Pick out every line of the listing below that contains the word "Task" and copy each one in full. Case counts.

begin RECORDED INFORMATION

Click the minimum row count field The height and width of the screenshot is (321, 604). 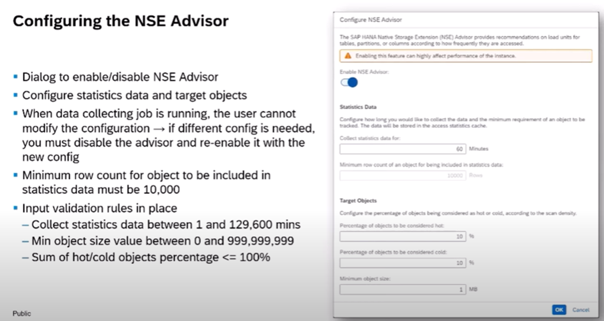tap(403, 175)
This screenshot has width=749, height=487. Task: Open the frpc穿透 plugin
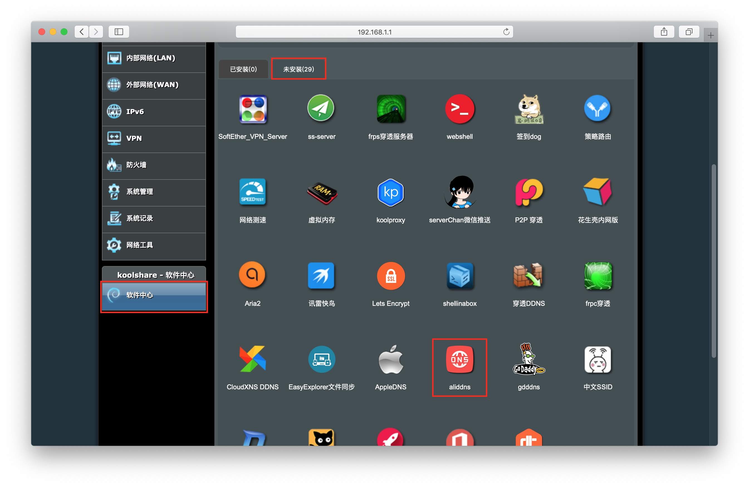click(x=597, y=276)
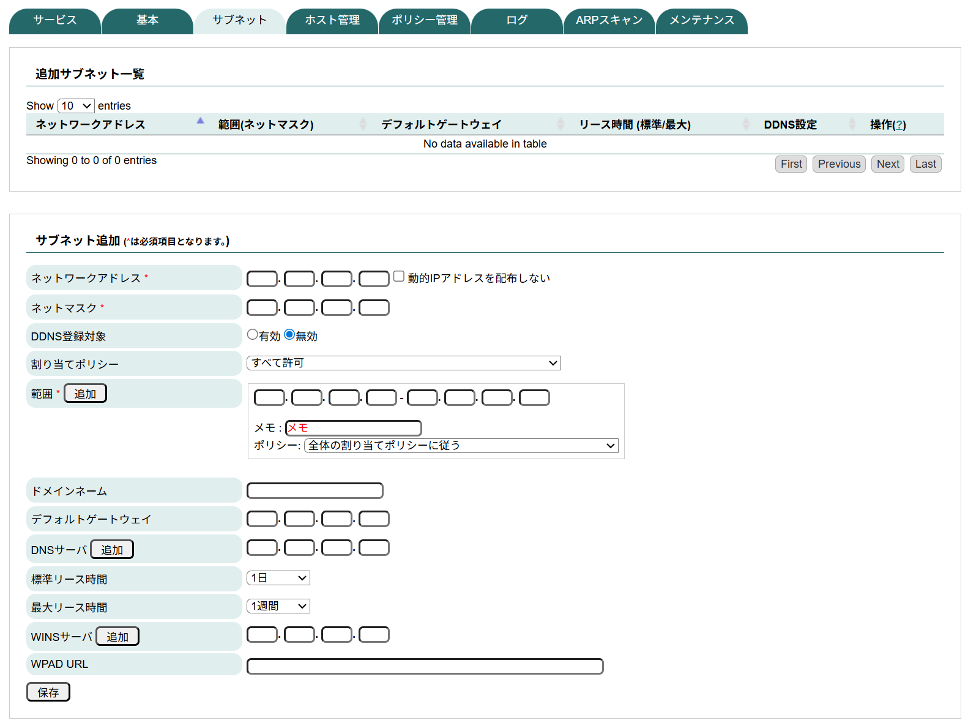
Task: Select 無効 for DDNS登録対象
Action: (289, 335)
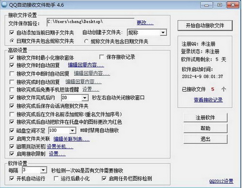Expand the 昵称 subfolder dropdown
The width and height of the screenshot is (242, 188).
click(x=163, y=32)
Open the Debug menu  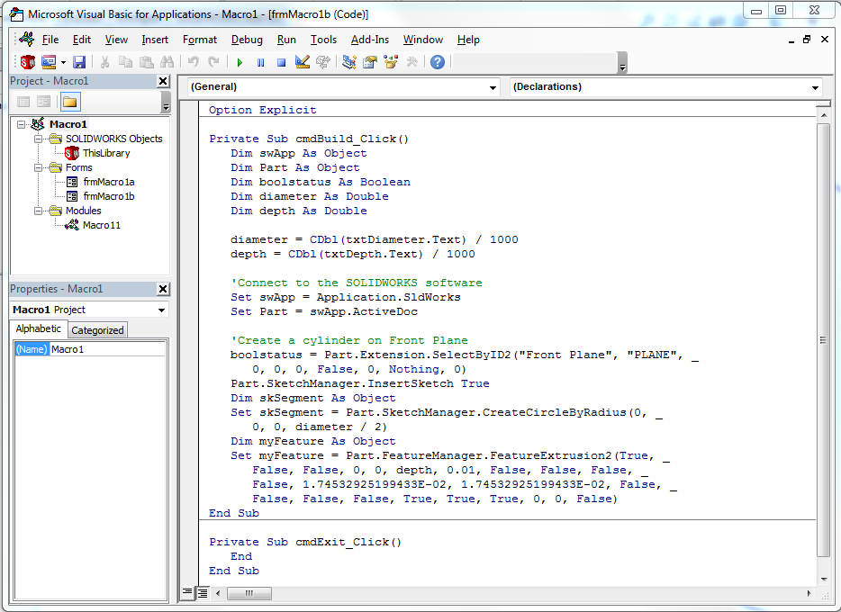(x=247, y=40)
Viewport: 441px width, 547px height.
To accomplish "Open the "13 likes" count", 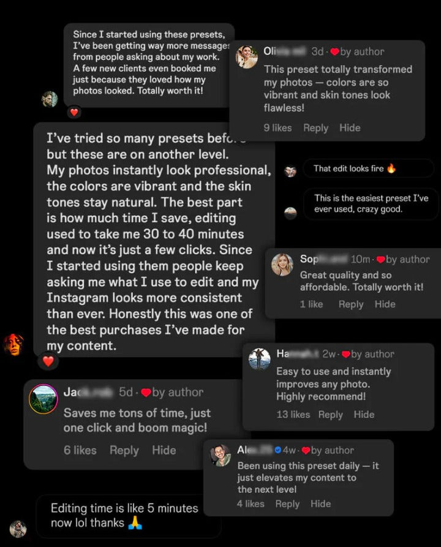I will click(x=293, y=415).
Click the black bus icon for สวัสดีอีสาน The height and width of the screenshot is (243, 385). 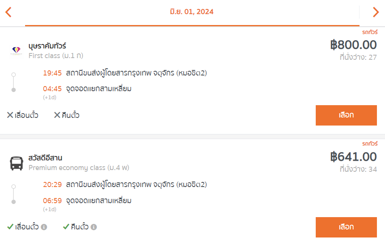point(17,163)
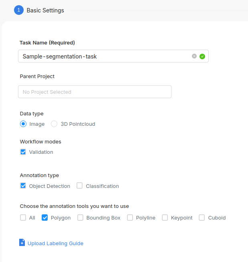The image size is (248, 262).
Task: Click the Task Name (Required) label
Action: [47, 43]
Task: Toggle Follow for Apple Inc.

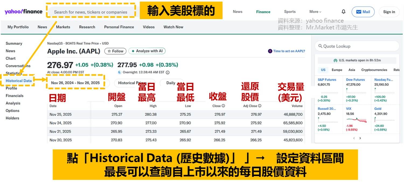Action: pyautogui.click(x=115, y=51)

end RECORDED INFORMATION

» SOLUTION FOR THIS PROBLEM
This screenshot has width=749, height=487. Task: Open the frpc穿透 plugin
Task: Select 無効 for DDNS登録対象
Task: Click the Task Name (Required) label
Task: Toggle Follow for Apple Inc.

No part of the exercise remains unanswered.